A sense of deep reverence and gratitude

When you see a forest, it makes you feel…?

Like I’m in divinity’s sacred cathedral

When you see a volcano, it makes you feel…?

Humbled yet resilient, like Frodo taking in the awesomeness and fiery peril of Mount Doom after a long long journey through darkness.

When you see a sunrise or sunset, it makes you feel…?


When you hear thunder, it makes you feel…?


When you hear the wind howling, it makes you feel…?

Like I’m hearing the whispers of my ancestors

Are you an Ocean, Mountain, Forest, or Desert person?


On a scale of 1 to 10, how important is Nature to your well-being?

10 - My happiness, balance, well-being, and sense of self are deeply and intrinsically connected with Mother nature. She is EVERYTHING.

Share with us a childhood nature memory?

When I was a little kid, maybe five or six years old, my parents would take us to Yosemite, CA every year for an epic camping trip with friends and extended family. Over the course of a week, twenty of us would swim in Yosemite Falls, hike the Muir Trail to Half Dome, and roast marshmallows around the campfire, telling ghost stories while taking the grandeur of the seemingly limitless starry night. These trips are some of the most magical memories of my youth, and we didn’t have mobile phones, personal computers or WIFI to get in the way of the experience.

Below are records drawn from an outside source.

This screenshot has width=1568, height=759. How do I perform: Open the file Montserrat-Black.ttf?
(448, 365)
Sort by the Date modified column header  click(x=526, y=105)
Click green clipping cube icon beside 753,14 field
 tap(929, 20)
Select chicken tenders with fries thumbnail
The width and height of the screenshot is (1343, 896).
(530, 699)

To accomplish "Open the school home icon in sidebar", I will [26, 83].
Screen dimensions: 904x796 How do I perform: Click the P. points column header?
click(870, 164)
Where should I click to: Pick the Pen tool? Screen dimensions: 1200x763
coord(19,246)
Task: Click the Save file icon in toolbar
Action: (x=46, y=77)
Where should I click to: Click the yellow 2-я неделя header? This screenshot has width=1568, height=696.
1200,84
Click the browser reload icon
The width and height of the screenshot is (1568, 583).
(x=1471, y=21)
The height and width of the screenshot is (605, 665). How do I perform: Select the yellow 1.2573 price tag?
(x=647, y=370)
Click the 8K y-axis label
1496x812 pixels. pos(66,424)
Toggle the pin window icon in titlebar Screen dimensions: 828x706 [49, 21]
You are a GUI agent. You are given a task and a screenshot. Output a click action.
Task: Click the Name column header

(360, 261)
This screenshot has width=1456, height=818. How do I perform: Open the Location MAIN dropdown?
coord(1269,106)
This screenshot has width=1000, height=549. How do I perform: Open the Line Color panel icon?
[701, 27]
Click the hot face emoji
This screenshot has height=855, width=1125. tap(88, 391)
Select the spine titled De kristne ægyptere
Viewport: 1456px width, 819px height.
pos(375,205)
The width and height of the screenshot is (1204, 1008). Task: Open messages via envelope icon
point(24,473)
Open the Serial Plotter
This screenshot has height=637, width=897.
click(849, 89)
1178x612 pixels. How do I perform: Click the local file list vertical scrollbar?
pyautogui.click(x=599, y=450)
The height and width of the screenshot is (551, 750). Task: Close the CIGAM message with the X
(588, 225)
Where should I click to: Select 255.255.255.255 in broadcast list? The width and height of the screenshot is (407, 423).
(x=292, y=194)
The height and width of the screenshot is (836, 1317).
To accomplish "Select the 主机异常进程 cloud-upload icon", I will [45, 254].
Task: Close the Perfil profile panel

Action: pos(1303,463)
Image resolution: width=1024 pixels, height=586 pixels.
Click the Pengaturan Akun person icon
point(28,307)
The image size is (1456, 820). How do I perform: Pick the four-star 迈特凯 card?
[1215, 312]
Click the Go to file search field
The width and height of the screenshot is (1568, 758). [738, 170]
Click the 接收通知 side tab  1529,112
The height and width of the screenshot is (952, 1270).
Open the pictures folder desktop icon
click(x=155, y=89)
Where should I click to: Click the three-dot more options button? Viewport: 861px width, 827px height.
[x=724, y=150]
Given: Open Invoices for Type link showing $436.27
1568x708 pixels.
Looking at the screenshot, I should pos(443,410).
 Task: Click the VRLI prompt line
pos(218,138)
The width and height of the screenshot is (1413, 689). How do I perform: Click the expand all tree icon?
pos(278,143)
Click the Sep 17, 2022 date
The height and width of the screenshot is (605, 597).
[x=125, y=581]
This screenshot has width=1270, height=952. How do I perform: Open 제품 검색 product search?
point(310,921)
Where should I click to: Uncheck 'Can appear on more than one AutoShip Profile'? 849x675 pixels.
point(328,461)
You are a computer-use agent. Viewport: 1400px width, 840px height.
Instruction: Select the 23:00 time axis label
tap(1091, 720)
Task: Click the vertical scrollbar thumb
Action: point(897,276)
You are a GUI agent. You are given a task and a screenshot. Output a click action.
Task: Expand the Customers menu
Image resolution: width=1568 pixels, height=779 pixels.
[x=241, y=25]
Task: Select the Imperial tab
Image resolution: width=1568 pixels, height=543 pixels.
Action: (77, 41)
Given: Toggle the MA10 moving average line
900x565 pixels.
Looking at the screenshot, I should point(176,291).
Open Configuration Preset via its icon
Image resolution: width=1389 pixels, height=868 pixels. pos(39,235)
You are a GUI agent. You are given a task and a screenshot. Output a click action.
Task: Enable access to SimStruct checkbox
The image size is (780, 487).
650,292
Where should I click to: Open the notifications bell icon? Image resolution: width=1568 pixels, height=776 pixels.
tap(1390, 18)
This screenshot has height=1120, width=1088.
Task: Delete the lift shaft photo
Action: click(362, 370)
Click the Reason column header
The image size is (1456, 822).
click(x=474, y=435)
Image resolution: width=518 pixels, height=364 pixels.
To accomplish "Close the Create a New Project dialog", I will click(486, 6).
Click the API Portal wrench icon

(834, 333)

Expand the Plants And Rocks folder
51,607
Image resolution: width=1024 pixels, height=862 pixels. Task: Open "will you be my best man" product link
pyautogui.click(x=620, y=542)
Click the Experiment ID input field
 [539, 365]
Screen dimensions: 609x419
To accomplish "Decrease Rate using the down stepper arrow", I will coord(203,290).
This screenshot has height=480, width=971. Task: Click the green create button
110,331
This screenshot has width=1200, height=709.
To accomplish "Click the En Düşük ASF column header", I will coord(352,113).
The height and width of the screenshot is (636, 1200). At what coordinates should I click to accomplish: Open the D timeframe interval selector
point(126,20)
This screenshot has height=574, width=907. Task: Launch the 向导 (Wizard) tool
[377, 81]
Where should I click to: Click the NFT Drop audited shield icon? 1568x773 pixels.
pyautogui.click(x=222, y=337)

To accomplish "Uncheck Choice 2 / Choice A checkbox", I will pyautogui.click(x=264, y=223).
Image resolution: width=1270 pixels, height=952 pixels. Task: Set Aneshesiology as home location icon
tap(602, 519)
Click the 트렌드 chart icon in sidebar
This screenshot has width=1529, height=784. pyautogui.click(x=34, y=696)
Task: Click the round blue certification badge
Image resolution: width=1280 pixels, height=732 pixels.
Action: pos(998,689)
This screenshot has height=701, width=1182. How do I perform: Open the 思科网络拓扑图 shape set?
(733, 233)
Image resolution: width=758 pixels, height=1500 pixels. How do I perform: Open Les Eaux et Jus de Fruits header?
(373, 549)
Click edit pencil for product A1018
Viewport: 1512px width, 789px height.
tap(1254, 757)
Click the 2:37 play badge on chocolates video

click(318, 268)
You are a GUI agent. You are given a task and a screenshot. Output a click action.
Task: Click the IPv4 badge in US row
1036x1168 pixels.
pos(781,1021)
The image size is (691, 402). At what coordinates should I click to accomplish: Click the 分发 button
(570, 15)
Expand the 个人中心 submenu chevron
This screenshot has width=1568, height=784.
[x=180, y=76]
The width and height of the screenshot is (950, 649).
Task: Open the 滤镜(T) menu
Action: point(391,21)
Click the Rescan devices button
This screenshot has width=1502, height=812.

This was also around the time I was obsessed with the film, The Karate Kid. One time, I remember hiking down to the river with my friends — and while they ran around, having fun, I opted instead to sit on the banks of the roaring river by myself. I remember feeling the urge to close my eyes, breath deeply in and out, and move my hands up and down out ala my hero at the time, Daniel Larusso, just like he before his big championship match in the film. When my friends finally found me, sitting there doing my Karate Kid breathe-work, they laughed at me like I was some confused weirdo. In hindsight, I think I was just a little ahead of the curve — recognizing the beauty of nature and tapping into the stillness within to savor the special moment. Also those kids who mocked me are now probably spending tons of money each month on yoga and Qi Jong breathe work classes. :)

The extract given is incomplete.